=== Entries shown ===

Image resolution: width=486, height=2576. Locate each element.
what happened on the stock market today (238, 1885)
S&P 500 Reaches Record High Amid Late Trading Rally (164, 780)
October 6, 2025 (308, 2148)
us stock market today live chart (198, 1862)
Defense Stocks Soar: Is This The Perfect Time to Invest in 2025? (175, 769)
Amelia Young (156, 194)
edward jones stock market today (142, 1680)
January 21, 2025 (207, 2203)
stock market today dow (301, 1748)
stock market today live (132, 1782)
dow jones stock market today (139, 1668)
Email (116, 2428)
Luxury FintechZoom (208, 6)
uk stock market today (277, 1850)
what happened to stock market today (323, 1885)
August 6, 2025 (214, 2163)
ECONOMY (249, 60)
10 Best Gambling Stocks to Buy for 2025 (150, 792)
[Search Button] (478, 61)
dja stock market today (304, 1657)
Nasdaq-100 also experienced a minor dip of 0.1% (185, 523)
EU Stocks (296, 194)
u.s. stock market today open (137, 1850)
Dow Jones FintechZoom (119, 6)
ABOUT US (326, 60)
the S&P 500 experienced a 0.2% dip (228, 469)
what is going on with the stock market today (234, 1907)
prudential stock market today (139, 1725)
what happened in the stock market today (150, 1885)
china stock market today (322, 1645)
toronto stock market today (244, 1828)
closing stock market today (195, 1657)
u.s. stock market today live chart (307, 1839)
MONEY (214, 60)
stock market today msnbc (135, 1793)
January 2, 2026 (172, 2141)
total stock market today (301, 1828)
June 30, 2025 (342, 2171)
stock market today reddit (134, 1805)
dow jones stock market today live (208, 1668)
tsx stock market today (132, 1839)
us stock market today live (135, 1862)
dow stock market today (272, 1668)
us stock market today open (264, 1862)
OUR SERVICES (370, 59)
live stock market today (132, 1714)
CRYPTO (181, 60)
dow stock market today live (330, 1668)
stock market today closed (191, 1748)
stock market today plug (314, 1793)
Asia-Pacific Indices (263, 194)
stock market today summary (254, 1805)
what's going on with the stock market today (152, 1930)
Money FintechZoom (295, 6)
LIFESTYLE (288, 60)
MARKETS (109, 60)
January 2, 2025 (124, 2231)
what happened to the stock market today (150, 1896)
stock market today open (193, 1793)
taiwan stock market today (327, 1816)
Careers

===

■ **Exercise details**: Would you please write out, exactly and with no other lines, the stretch of the listing above from the line containing "what happened in" through the line containing "live stock market today (132, 1714)"?

■ **Exercise output**:
what happened in the stock market today (150, 1885)
china stock market today (322, 1645)
toronto stock market today (244, 1828)
closing stock market today (195, 1657)
u.s. stock market today live chart (307, 1839)
MONEY (214, 60)
stock market today msnbc (135, 1793)
January 2, 2026 (172, 2141)
total stock market today (301, 1828)
June 30, 2025 (342, 2171)
stock market today reddit (134, 1805)
dow jones stock market today live (208, 1668)
tsx stock market today (132, 1839)
us stock market today live (135, 1862)
dow stock market today (272, 1668)
us stock market today open (264, 1862)
OUR SERVICES (370, 59)
live stock market today (132, 1714)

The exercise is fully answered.